Even in a case where waveform data is stored in linear expression in the waveform table 271 of the second tone signal generation circuit 214, the provision of the address conversion section 272 as shown in the above described embodiment will enable a waveform function which is different from the waveform function stored in the waveform table 271 to be produced with a simple circuit construction.

The structure of the envelope generator 219 is not limited to the one shown in FIG. 20 but any other structure may be employed. For example, the first and second envelope signals EV1 and EV2 may be generated in parallel by separate hardwares. In a case where waveform data is stored in logarithmic expression in the waveform table 271 of the second tone signal generation circuit 214, the envelope signal EV2 may also be generated as data in logarithmic expression.

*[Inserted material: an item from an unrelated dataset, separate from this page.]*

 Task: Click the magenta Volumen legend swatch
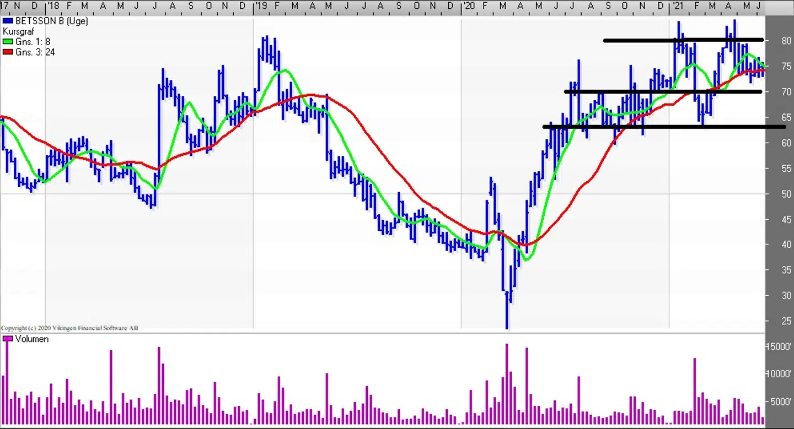pyautogui.click(x=7, y=339)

Example of Structure of Integrated Circuit Chip of the First and Second Tone Signal Generation Circuits 213 and 214

The first and second tone signal generation circuits 213 and 214 can be constructed by integrated circuits. In that case, it is possible to form the tone signal generation circuit 213 which is of the pitch synchronizing type and the tone signal generation circuit 214 which is of the non-pitch-synchronizing type on the same integrated circuit chip. One reason is that a partial common use of various timing clock pulses can be realized by establishing the integer multiple relationship between the sampling frequencies fs1 and fs2 and this contributes to simplification of the circuit design. Another reason is that generation of the envelope signals EV1 and EV2 in time division multiplexing by using a common hardware contributes to simplification of the circuit design.

For example, the first and second tone signal generation circuits 213 and 214, adder 215, envelope generator 219 and timing signal generation circuit 220 may advantageously be formed as a tone generator unit on the same integrated circuit chip. Alternatively, the first and second tone signal generation circuits 213 and 214 and adder 215 may be formed on the same integrated circuit chip.

Other Embodiments

FIG. 21 shows an embodiment in which the two tone signal generation circuits 213 and 214 are used not only for generating tone signals of a common pitch but for other purposes whereby the two tone signal generation circuits 213 and 214 can be utilized more effectively. In FIG. 21, only a portion which has been modified from the embodiment of FIG. 13 is shown and illustration of a portion which is the same as the embodiment of FIG. 13 is omitted.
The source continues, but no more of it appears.